*Work to complete*:
Please restate the lines shown below exactly, every one of them.

*Data records*:
···

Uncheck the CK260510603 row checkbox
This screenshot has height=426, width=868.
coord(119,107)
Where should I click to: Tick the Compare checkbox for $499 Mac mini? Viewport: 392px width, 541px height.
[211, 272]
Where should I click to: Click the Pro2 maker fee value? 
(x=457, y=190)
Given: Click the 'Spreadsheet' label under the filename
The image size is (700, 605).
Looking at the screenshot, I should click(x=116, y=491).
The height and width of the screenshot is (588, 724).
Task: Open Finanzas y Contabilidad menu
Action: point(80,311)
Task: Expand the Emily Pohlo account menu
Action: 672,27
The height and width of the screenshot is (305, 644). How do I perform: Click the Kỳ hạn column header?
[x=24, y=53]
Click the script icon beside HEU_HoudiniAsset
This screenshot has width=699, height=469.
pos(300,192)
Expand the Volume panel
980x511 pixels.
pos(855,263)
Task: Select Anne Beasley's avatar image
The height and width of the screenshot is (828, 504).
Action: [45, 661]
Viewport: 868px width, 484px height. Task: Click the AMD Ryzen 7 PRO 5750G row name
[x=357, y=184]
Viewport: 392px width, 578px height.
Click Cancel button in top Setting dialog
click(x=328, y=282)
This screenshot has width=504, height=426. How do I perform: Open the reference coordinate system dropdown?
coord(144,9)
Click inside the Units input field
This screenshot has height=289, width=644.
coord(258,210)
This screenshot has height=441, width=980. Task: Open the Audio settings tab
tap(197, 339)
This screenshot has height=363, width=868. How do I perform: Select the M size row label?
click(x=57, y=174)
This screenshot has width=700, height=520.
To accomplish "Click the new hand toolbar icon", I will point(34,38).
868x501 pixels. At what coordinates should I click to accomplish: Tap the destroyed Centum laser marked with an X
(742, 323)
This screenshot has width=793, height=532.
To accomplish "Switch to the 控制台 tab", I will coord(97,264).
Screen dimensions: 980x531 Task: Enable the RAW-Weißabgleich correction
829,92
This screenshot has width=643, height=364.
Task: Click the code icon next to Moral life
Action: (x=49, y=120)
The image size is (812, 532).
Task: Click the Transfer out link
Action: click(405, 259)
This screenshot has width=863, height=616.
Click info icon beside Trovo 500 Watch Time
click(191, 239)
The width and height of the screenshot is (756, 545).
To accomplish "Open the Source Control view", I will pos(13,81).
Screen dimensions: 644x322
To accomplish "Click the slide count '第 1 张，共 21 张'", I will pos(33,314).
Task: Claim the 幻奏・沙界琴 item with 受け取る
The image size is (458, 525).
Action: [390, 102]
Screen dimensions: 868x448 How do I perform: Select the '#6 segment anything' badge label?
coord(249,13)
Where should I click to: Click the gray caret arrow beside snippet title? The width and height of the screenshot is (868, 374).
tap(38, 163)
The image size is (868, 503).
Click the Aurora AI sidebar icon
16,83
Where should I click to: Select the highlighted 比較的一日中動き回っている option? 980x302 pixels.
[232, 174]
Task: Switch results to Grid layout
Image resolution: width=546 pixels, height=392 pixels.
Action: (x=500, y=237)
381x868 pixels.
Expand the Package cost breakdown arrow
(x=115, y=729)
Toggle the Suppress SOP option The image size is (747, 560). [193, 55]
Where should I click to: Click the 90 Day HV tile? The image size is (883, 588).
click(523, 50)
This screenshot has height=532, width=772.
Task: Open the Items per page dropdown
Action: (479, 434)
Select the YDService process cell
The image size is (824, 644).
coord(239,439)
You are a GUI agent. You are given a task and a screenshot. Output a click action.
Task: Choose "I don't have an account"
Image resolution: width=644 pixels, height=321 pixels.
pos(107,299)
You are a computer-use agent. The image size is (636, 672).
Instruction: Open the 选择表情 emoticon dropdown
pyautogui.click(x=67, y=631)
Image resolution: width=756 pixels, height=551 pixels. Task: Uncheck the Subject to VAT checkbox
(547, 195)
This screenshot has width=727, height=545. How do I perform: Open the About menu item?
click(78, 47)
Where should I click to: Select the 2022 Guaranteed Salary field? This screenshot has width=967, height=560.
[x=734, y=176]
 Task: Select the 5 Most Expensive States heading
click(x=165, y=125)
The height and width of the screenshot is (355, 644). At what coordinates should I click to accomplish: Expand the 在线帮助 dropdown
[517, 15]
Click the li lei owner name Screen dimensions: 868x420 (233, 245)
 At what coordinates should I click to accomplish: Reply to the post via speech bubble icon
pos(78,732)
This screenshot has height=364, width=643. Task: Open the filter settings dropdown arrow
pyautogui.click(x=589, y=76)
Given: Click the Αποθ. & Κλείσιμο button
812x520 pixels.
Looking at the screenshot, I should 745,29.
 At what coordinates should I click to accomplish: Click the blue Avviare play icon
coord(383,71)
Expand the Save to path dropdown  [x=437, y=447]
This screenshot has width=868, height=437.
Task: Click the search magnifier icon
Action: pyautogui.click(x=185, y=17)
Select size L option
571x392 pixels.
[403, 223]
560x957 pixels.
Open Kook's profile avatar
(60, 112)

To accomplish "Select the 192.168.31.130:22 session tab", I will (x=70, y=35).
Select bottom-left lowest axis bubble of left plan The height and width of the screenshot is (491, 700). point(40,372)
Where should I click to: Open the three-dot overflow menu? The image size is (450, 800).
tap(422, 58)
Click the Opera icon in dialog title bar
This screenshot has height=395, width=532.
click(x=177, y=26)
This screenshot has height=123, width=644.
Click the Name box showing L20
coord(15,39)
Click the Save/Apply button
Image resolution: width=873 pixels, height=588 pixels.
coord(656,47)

···

*Written answer*:
Uncheck the CK260510603 row checkbox
This screenshot has height=426, width=868.
coord(119,107)
Where should I click to: Tick the Compare checkbox for $499 Mac mini? Viewport: 392px width, 541px height.
[211, 272]
Where should I click to: Click the Pro2 maker fee value? 
(x=457, y=190)
Given: Click the 'Spreadsheet' label under the filename
The image size is (700, 605).
Looking at the screenshot, I should click(x=116, y=491).
The height and width of the screenshot is (588, 724).
Task: Open Finanzas y Contabilidad menu
Action: point(80,311)
Task: Expand the Emily Pohlo account menu
Action: 672,27
The height and width of the screenshot is (305, 644). How do I perform: Click the Kỳ hạn column header?
[x=24, y=53]
Click the script icon beside HEU_HoudiniAsset
This screenshot has width=699, height=469.
pos(300,192)
Expand the Volume panel
980x511 pixels.
pos(855,263)
Task: Select Anne Beasley's avatar image
The height and width of the screenshot is (828, 504).
Action: [45, 661]
Viewport: 868px width, 484px height. Task: Click the AMD Ryzen 7 PRO 5750G row name
[x=357, y=184]
Viewport: 392px width, 578px height.
Click Cancel button in top Setting dialog
click(x=328, y=282)
This screenshot has width=504, height=426. How do I perform: Open the reference coordinate system dropdown?
coord(144,9)
Click inside the Units input field
This screenshot has height=289, width=644.
coord(258,210)
This screenshot has height=441, width=980. Task: Open the Audio settings tab
tap(197, 339)
This screenshot has height=363, width=868. How do I perform: Select the M size row label?
click(x=57, y=174)
This screenshot has width=700, height=520.
To accomplish "Click the new hand toolbar icon", I will point(34,38).
868x501 pixels. At what coordinates should I click to accomplish: Tap the destroyed Centum laser marked with an X
(742, 323)
This screenshot has width=793, height=532.
To accomplish "Switch to the 控制台 tab", I will coord(97,264).
Screen dimensions: 980x531 Task: Enable the RAW-Weißabgleich correction
829,92
This screenshot has width=643, height=364.
Task: Click the code icon next to Moral life
Action: (x=49, y=120)
The image size is (812, 532).
Task: Click the Transfer out link
Action: click(405, 259)
This screenshot has width=863, height=616.
Click info icon beside Trovo 500 Watch Time
click(191, 239)
The width and height of the screenshot is (756, 545).
To accomplish "Open the Source Control view", I will pos(13,81).
Screen dimensions: 644x322
To accomplish "Click the slide count '第 1 张，共 21 张'", I will pos(33,314).
Task: Claim the 幻奏・沙界琴 item with 受け取る
The image size is (458, 525).
Action: [390, 102]
Screen dimensions: 868x448 How do I perform: Select the '#6 segment anything' badge label?
coord(249,13)
Where should I click to: Click the gray caret arrow beside snippet title? The width and height of the screenshot is (868, 374).
tap(38, 163)
The image size is (868, 503).
Click the Aurora AI sidebar icon
16,83
Where should I click to: Select the highlighted 比較的一日中動き回っている option? 980x302 pixels.
[232, 174]
Task: Switch results to Grid layout
Image resolution: width=546 pixels, height=392 pixels.
Action: (x=500, y=237)
381x868 pixels.
Expand the Package cost breakdown arrow
(x=115, y=729)
Toggle the Suppress SOP option The image size is (747, 560). [193, 55]
Where should I click to: Click the 90 Day HV tile? The image size is (883, 588).
click(523, 50)
This screenshot has height=532, width=772.
Task: Open the Items per page dropdown
Action: (479, 434)
Select the YDService process cell
The image size is (824, 644).
coord(239,439)
You are a GUI agent. You are given a task and a screenshot. Output a click action.
Task: Choose "I don't have an account"
Image resolution: width=644 pixels, height=321 pixels.
pos(107,299)
You are a computer-use agent. The image size is (636, 672).
Instruction: Open the 选择表情 emoticon dropdown
pyautogui.click(x=67, y=631)
Image resolution: width=756 pixels, height=551 pixels. Task: Uncheck the Subject to VAT checkbox
(547, 195)
This screenshot has width=727, height=545. How do I perform: Open the About menu item?
click(78, 47)
Where should I click to: Select the 2022 Guaranteed Salary field? This screenshot has width=967, height=560.
[x=734, y=176]
 Task: Select the 5 Most Expensive States heading
click(x=165, y=125)
The height and width of the screenshot is (355, 644). At what coordinates should I click to accomplish: Expand the 在线帮助 dropdown
[517, 15]
Click the li lei owner name Screen dimensions: 868x420 (233, 245)
 At what coordinates should I click to accomplish: Reply to the post via speech bubble icon
pos(78,732)
This screenshot has height=364, width=643. Task: Open the filter settings dropdown arrow
pyautogui.click(x=589, y=76)
Given: Click the Αποθ. & Κλείσιμο button
812x520 pixels.
Looking at the screenshot, I should 745,29.
 At what coordinates should I click to accomplish: Click the blue Avviare play icon
coord(383,71)
Expand the Save to path dropdown  [x=437, y=447]
This screenshot has width=868, height=437.
Task: Click the search magnifier icon
Action: pyautogui.click(x=185, y=17)
Select size L option
571x392 pixels.
[403, 223]
560x957 pixels.
Open Kook's profile avatar
(60, 112)

To accomplish "Select the 192.168.31.130:22 session tab", I will (x=70, y=35).
Select bottom-left lowest axis bubble of left plan The height and width of the screenshot is (491, 700). point(40,372)
Where should I click to: Open the three-dot overflow menu? The image size is (450, 800).
tap(422, 58)
Click the Opera icon in dialog title bar
This screenshot has height=395, width=532.
click(x=177, y=26)
This screenshot has height=123, width=644.
Click the Name box showing L20
coord(15,39)
Click the Save/Apply button
Image resolution: width=873 pixels, height=588 pixels.
coord(656,47)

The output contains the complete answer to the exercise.